Exercise set:
[A] Read the passage about news and the new media, then decide whether each statement agrees with it: (i) the passage names twitter and flickr among the new media; (ii) the passage expects the relationship between young media and old media to be smooth; (iii) the passage credits literary deconstructionists of the 1990s with the idea that reading a text changes the text. Answer yes or no for each, quoting the deciding words of the passage.
[B] In the passage about news and the new media, what attributes does Jackson share with OJ Simpson?

Like OJ Simpson, Jackson had all of the attributes of a story that keeps on giving: sex, race, crime and popular culture. One's view of both personalities is determined more by where you come from and not from where you are right now.

Was Jackson's death more significant than the putative revolution in Iran? Yes and no.

San Miguel and I agreed that the new media - twitter, flickr, wikis, blogs and cellphone cameras are doing more to change the public's perception of the events than anything we've seen. And as the literary deconstructionists in the 1980s used to say about literature, the very act of reading a text, changes the text. What Dickens meant to say about 19th century London is changed when we read him in the present with our 21st century sensibilities.

In the same way, the very act of engaging in the news - by consuming it, by gathering it and by discussing it, powerfully changes the event itself. The ancient Greek philosophers understood this perfectly.

So too is the future of media to be found in the marriage of young media and old media. It will likely be a rocky relationship, but what choice do we have?

Renay San Miguel has some wonderful ideas and they can be found here.

Friday, July 3, 2009

A Future Without Journalism?

Source data:
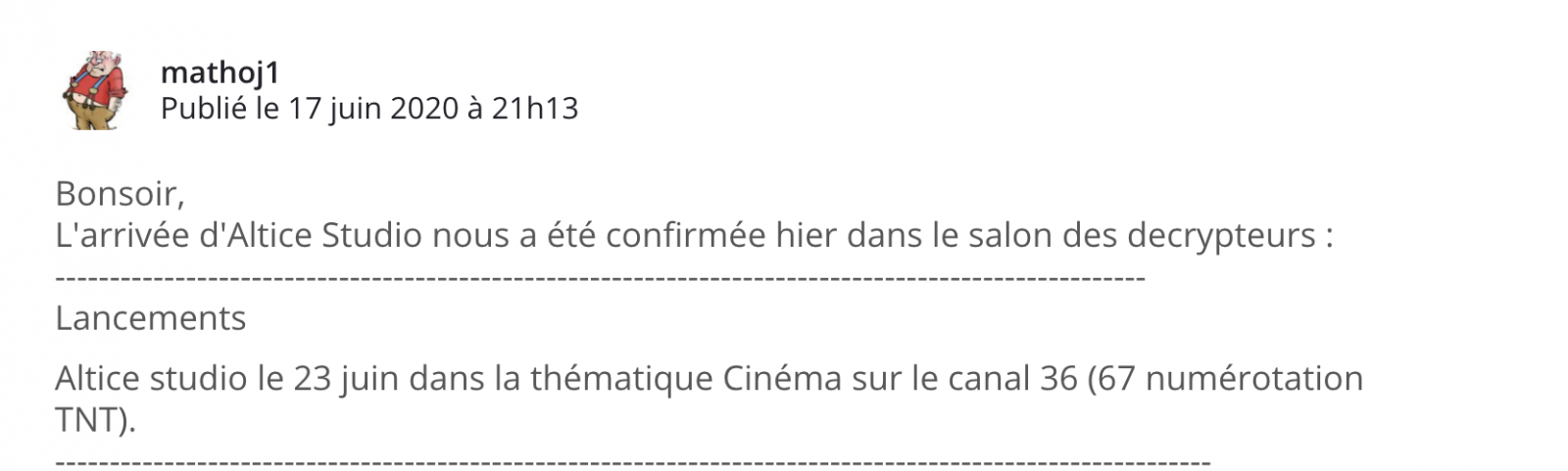Click the "Lancements" heading
The width and height of the screenshot is (1568, 471).
click(x=150, y=318)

Expected outputs:
[A]
(i) Yes: "the new media - twitter, flickr, wikis, blogs and cellphone cameras"
(ii) No: "It will likely be a rocky relationship"
(iii) No: "as the literary deconstructionists in the 1980s used to say about literature"

[B] Sex, race, crime and popular culture.